§ Supplied data:
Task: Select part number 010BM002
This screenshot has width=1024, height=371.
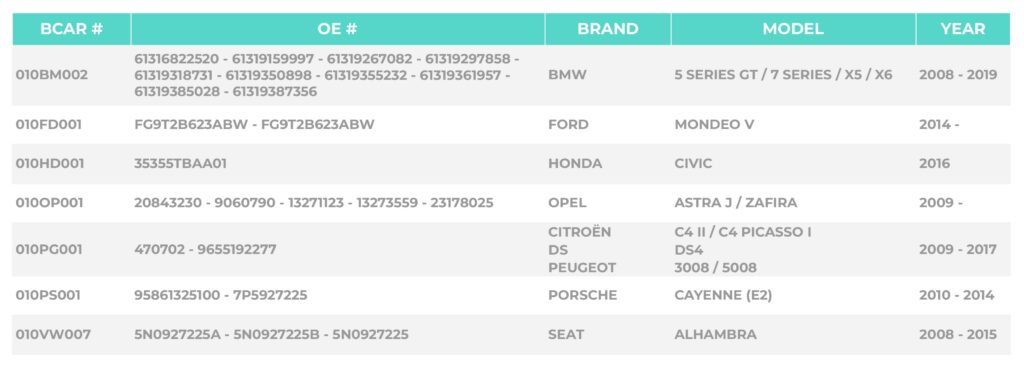Action: (52, 75)
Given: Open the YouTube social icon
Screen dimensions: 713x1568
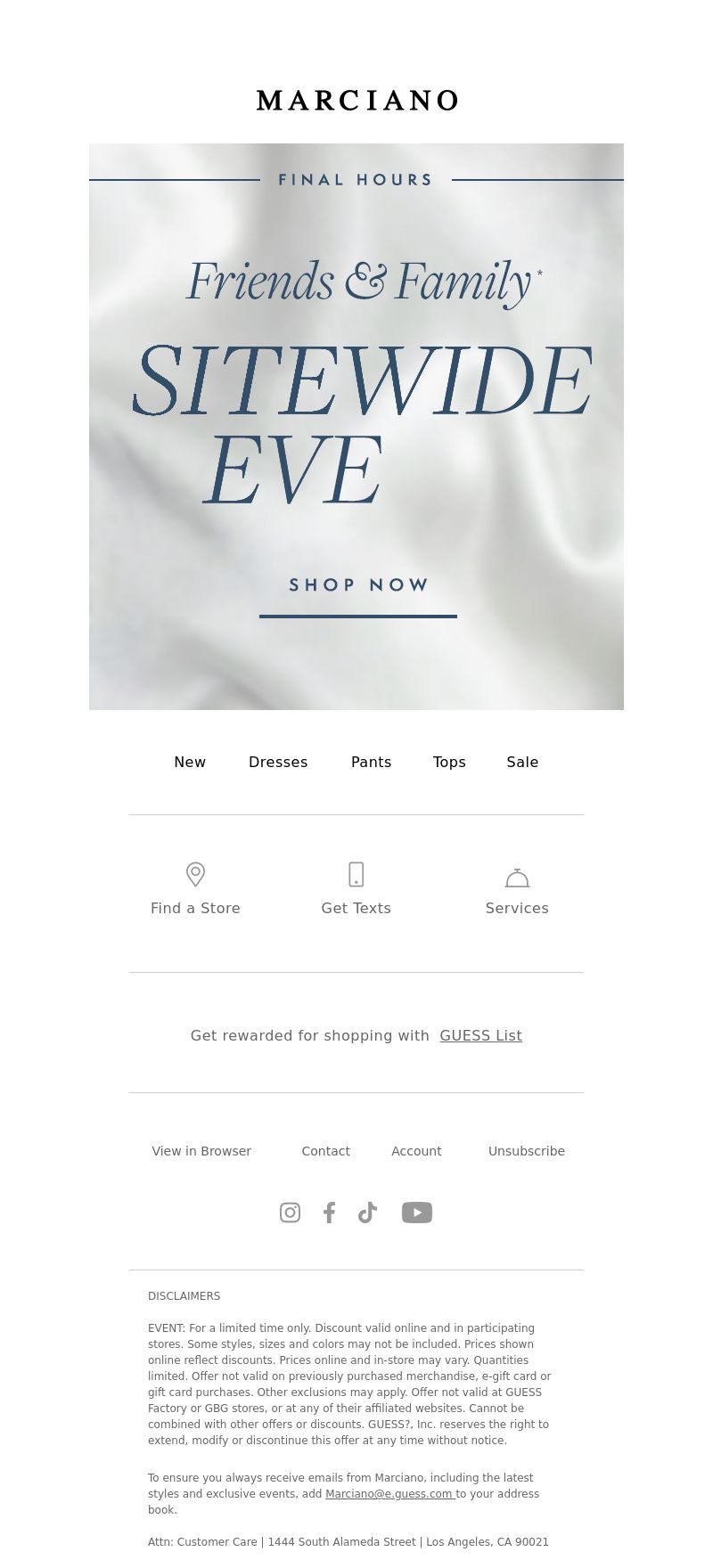Looking at the screenshot, I should (417, 1213).
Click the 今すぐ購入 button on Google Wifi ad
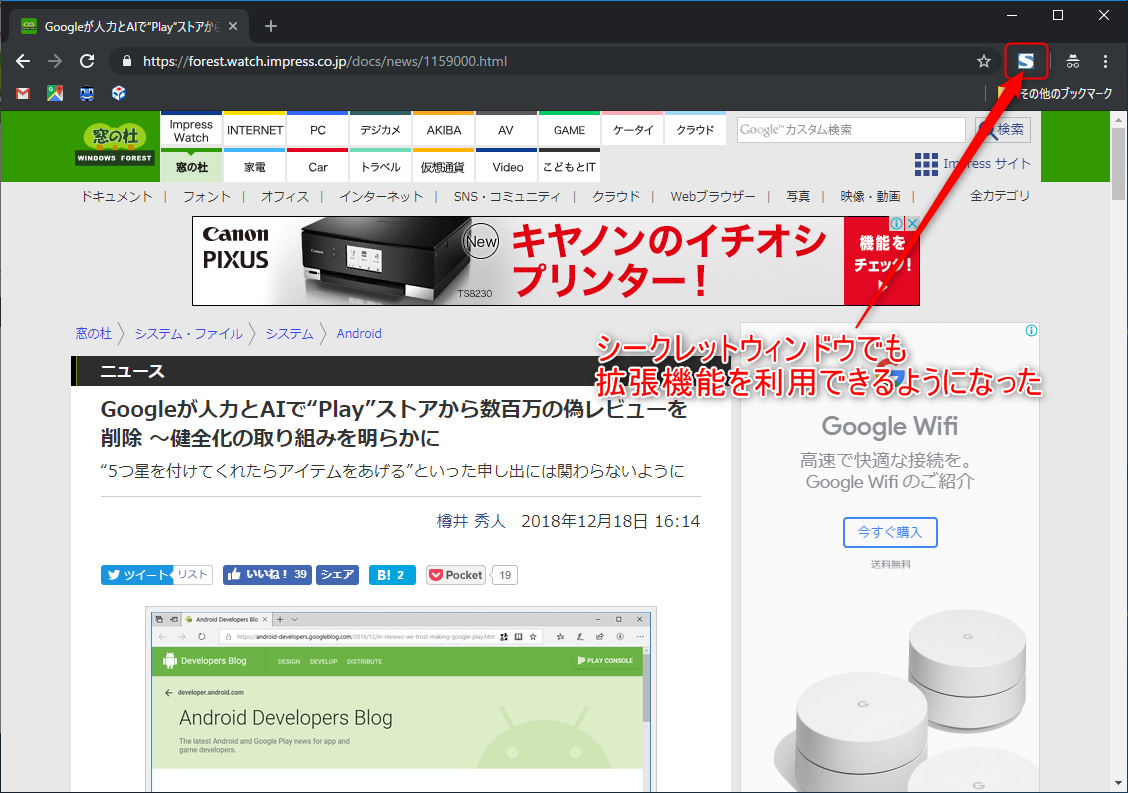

§ Problem:
The listing is to be repeated exactly, with its pictures removed.

§ Exercise solution:
Task: Select part number 010BM002
This screenshot has width=1024, height=371.
Action: (52, 75)
Given: Open the YouTube social icon
Screen dimensions: 713x1568
Looking at the screenshot, I should (417, 1213).
Click the 今すぐ購入 button on Google Wifi ad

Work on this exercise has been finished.